All the drugs used on veterinary patients actually are chemotherapy treatments designed for humans, Graham said.

Graham said the average cost of chemotherapy treatments at ISU’s veterinary college for lymphoma cases, the most frequently treated cancer, ranges from $500 to $700. Yet, a larger dog with bone disease could cost its owner about $2,500. These costs include most office visits, blood work and drugs.

The most expensive part of cancer treatments is exploratory surgery, if it is needed. Surgical costs can range from $800 to $1,000, and this includes all pre- and post-operative work, Graham said.

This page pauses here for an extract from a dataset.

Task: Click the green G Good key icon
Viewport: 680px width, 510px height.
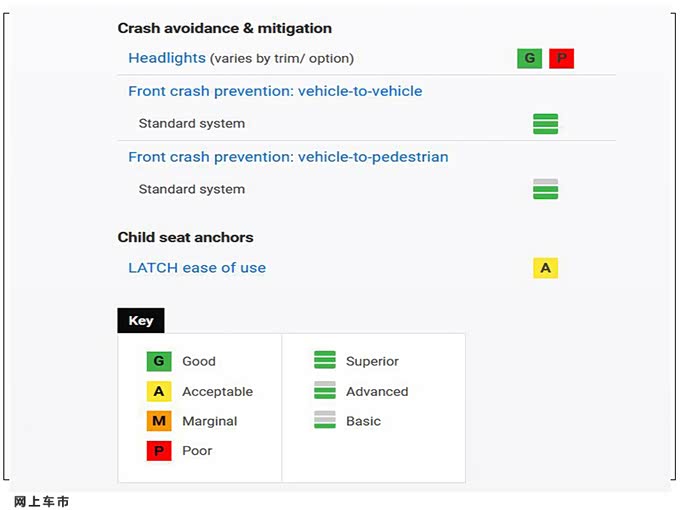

Brayton said the most expensive part of Kayla’s treatment was the exploratory surgery needed to remove part of the dog’s stomach.

Martin said he is extremely cautious when he prepares the drugs used for chemotherapy treatments, often double-checking his calculations. He also performs all of his tasks under the cover of a protective gown and gloves, thus limiting his exposure to the chemicals.

After Martin disposes of his gown and gloves into a biohazard container, the completed prescriptions are each placed in a marked chemotherapy bag.

Maintenance

Graham picks up her order and prepares to medicate Rosie. The Corgi’s maintenance is simple enough: her Lomustine tablets are packed into a ball of food. Graham gives Rosie three food balls. The first is to whet Rosie’s appetite. The second is the treatment, and the third is a “chaser.”

Since Rosie is very willing to accept the food, she is free to go home.

Kayla’s treatment is not as easy.

She receives her treatment by injection. So she first has to be escorted to the chemotherapy treatment room.

Graham shaves a small patch of hair off of Kayla’s leg so the catheter can be inserted.

Next, Kayla receives her medication through the butterfly catheter. This helps Graham and the technician slowly administer the dose over a five-minute interval.

“It’s worth it”

Graham said that the majority of dogs — 80 percent — do not have any side effects of the chemotherapy drugs. She said only 10 percent have severe vomiting and diarrhea.

However, Kayla did lose some hair, Brayton said, but it was not drastic like humans on chemotherapy.

Brayton said she believes starting Kayla on chemotherapy was the right decision because her quality of life has improved.

“It’s been an unexpected expense, but as far as I’m concerned, it’s worth it,” Brayton said.

“The pet is viewed as part of the family,” Graham said. “It’s hard to put a monetary value on part of the family.”